_PASSAGE TO READ_.
◆ ◆ ◆ ◆ ◆

Key Data - Githubissues

julien51 commented 5 years ago

Each key has an optional data field. This is important because it lets the customer (owner of the key) communicate something to the creator (lock owner). Use cases for this are for example: encrypted email addresses, encrypted names, images... etc

Our current implementation stores this on chain (the data field is actually bytes which is not limited. According to @nfurfaro 's research, a challenge introduced by this unbounded field means that it is very hard to quickly paginate keys. We would need a fixed size field to quickly be able to retrieve X keys at once.

Another (more obvious) challenge is obviously that this can be very costly (more on this old article).

Now this problem is in no way unique to Unlock. Many crypto projects are actually facing similar challenges. The general approach seems to be to store the data "off chain" and only store a pointer to it on chain.

There are multiple choice for the platform to pick, including IPFS, Dat and others.

nfurfaro commented 5 years ago

I now think using the ERC721-metadata spec could be considered the "standard " approach. It has the benefit of being storage provider agnostic . https://github.com/ethereum/EIPs/blob/master/EIPS/eip-721.md

julien51 commented 5 years ago

But wait this would be lock-level metadata, right?

nfurfaro commented 5 years ago

This should be key (NFT)-level metadata, that we're currently using the Key.data field for.

Edit: This is actually Lock-level as Julien said above. My mistake.

julien51 commented 5 years ago

Ha! I see you, mean the tokenURI stuff? I am not a huge fan of that approach because that obviously introduce a pretty serious failure point (the URL). What do you think?

julien51 commented 5 years ago

However i guess we could use the name stuff (cc @akeem)

nfurfaro commented 5 years ago

@julien51 Regarding the tokenURI: It is allowed to be mutable, and so could be updated if the storage location changes. Are your concerns more about ensuring the integrity of the data at the storage location?

nfurfaro commented 5 years ago

"Metadata Choices (metadata extension)

We have required name and symbol functions in the metadata extension. Every token EIP and draft we reviewed (ERC-20, ERC-223, ERC-677, ERC-777, ERC-827) included these functions.

We remind implementation authors that the empty string is a valid response to name and symbol if you protest to the usage of this mechanism. We also remind everyone that any smart contract can use the same name and symbol as your contract. How a client may determine which ERC-721 smart contracts are well-known (canonical) is outside the scope of this standard.

◆ ◆ ◆ ◆ ◆

_RECORDS_.
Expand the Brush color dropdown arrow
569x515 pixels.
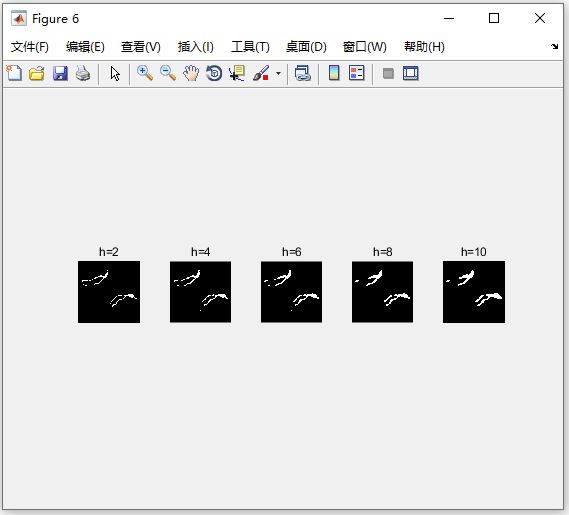(x=278, y=73)
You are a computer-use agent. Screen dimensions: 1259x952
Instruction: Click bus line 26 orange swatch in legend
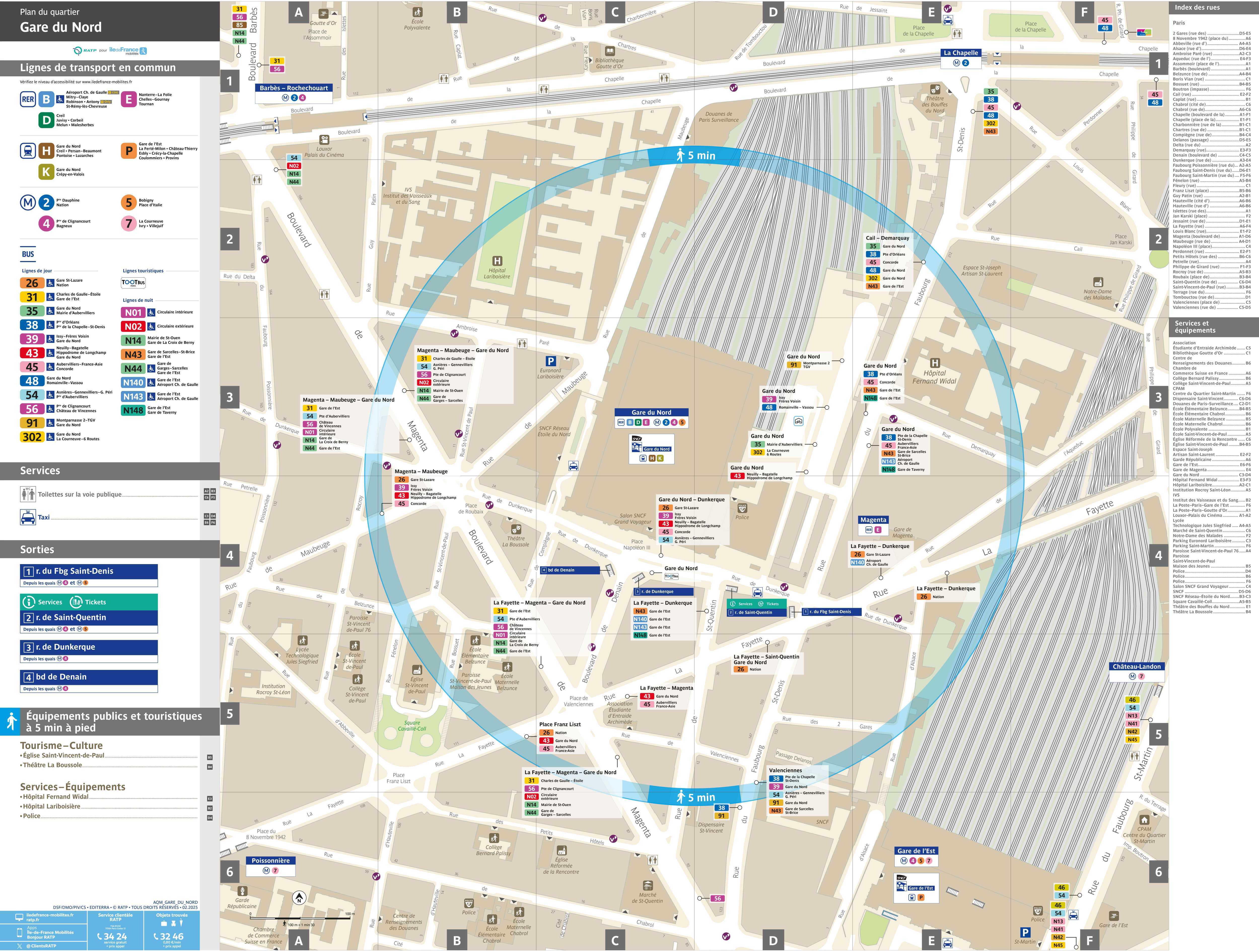(x=32, y=283)
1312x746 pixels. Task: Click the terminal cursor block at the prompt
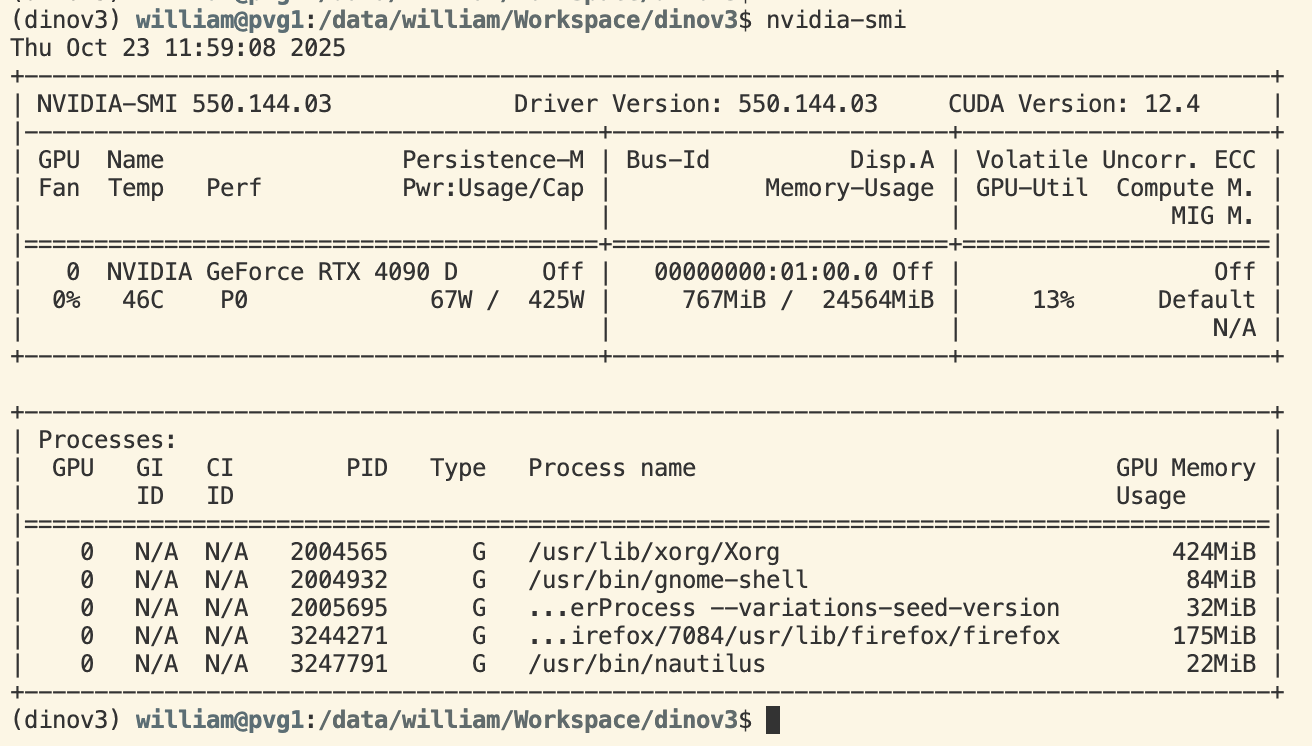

◆ ◆ ◆ ◆ ◆

_TASK SET_.
**a)** In the key data thread, copy out everything from "There are multiple" down to "Key.data field for.".
**b)** In the key data thread, what general approach do many crypto projects seem to take with such data?

_TASK-BY-TASK RESULTS_.
**a)**
There are multiple choice for the platform to pick, including IPFS, Dat and others.

nfurfaro commented 5 years ago

I now think using the ERC721-metadata spec could be considered the "standard " approach. It has the benefit of being storage provider agnostic . https://github.com/ethereum/EIPs/blob/master/EIPS/eip-721.md

julien51 commented 5 years ago

But wait this would be lock-level metadata, right?

nfurfaro commented 5 years ago

This should be key (NFT)-level metadata, that we're currently using the Key.data field for.

**b)** They store the data off chain and keep only a pointer to it on chain.